***** Excerpted data
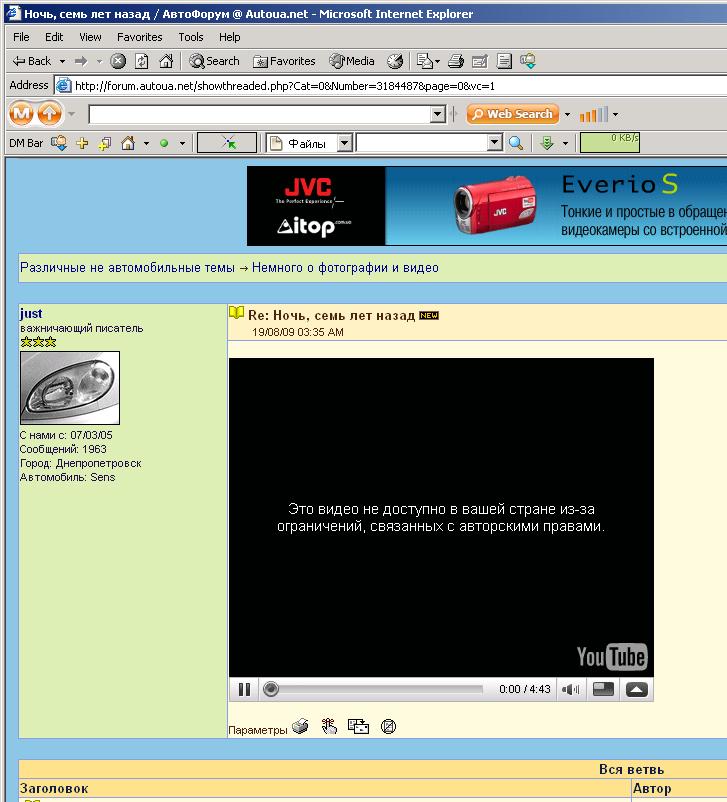Click the YouTube logo in the video

(611, 656)
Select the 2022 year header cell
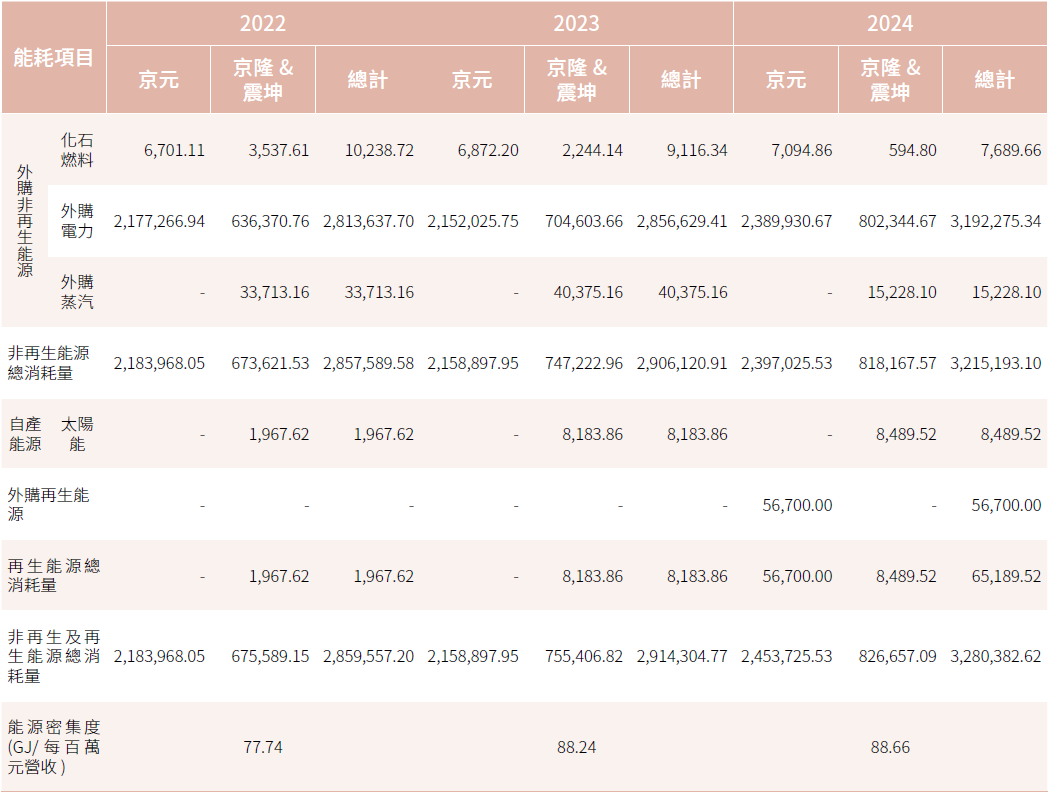 pyautogui.click(x=262, y=23)
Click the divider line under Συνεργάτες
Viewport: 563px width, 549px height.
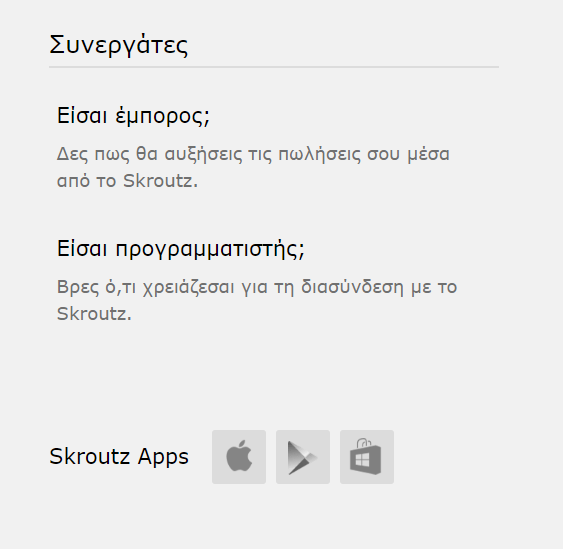(274, 67)
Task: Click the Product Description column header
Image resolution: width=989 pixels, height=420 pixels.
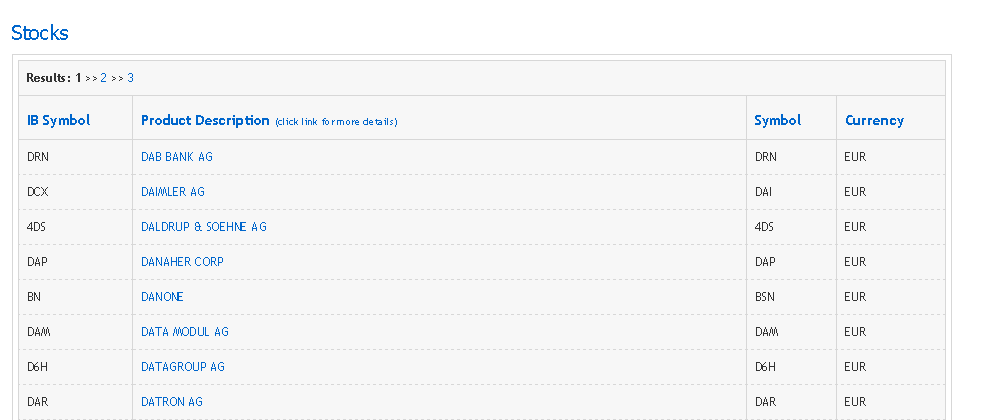Action: pyautogui.click(x=205, y=120)
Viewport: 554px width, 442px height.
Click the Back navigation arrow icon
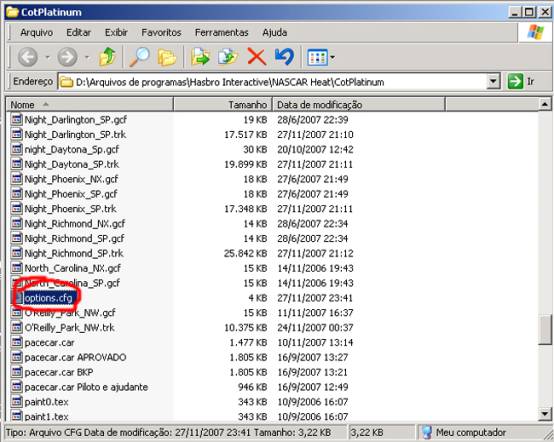(x=28, y=57)
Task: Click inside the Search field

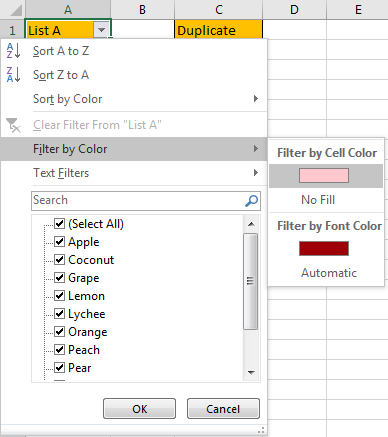Action: click(138, 201)
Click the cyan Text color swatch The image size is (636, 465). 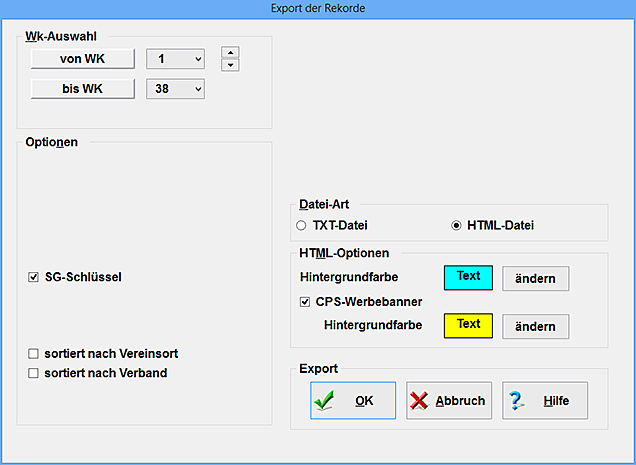(x=468, y=277)
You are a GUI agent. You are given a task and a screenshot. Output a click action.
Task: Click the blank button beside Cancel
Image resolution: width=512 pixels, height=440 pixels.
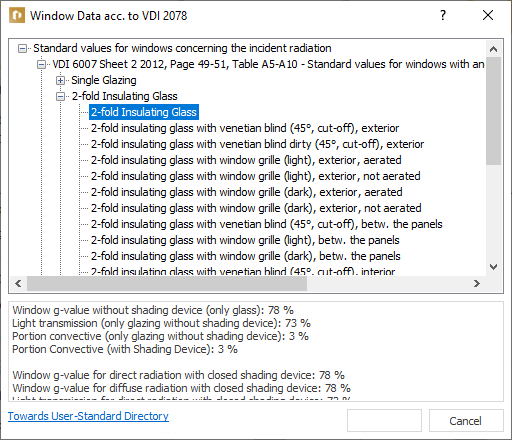[x=384, y=421]
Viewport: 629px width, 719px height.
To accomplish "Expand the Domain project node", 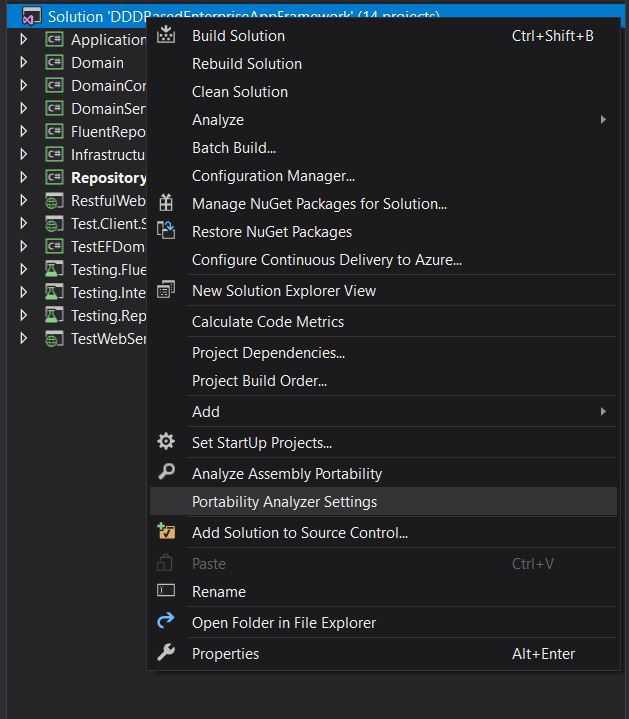I will point(24,63).
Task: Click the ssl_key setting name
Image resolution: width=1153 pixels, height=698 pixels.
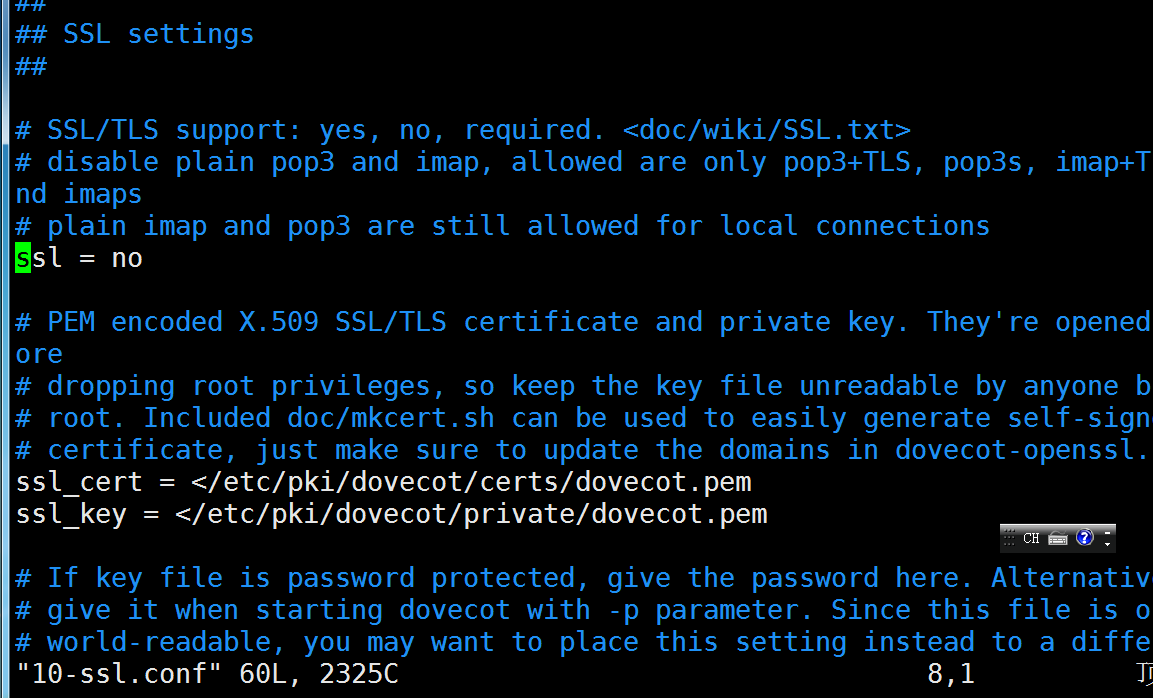Action: 71,514
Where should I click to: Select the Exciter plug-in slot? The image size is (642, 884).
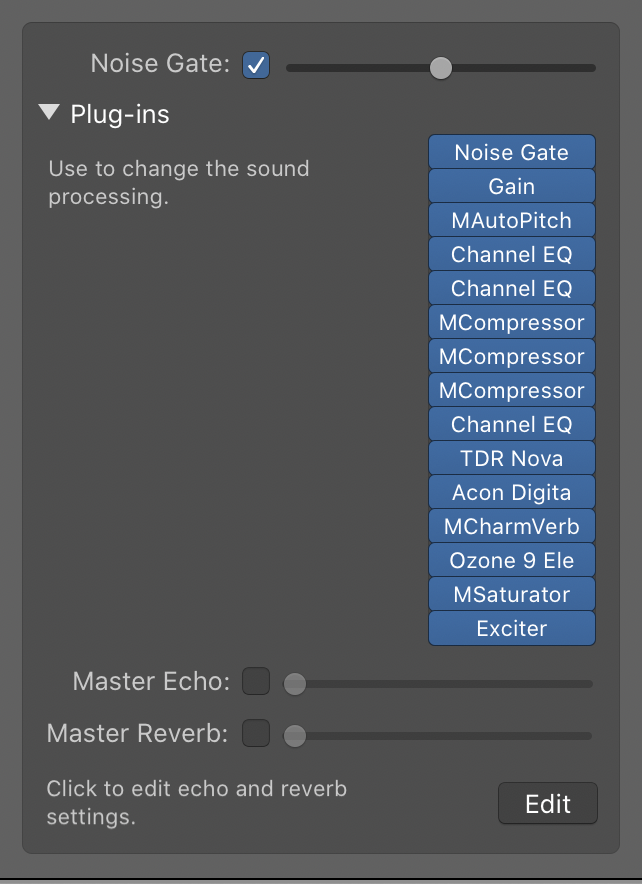(511, 629)
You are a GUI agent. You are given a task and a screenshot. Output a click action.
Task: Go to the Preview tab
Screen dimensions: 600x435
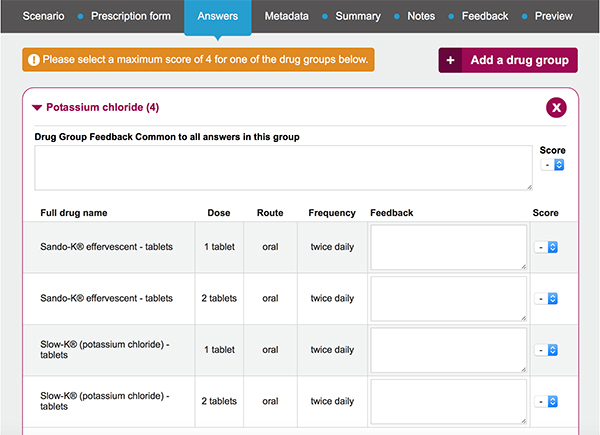(x=554, y=16)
**********
[Exercise objective]:
Set the pictures aside and repeat only the lines from the one containing "Task: Go to the Preview tab" through the last line of the entries above, exactly as they stand.

[Response]:
Task: Go to the Preview tab
Screen dimensions: 600x435
(x=554, y=16)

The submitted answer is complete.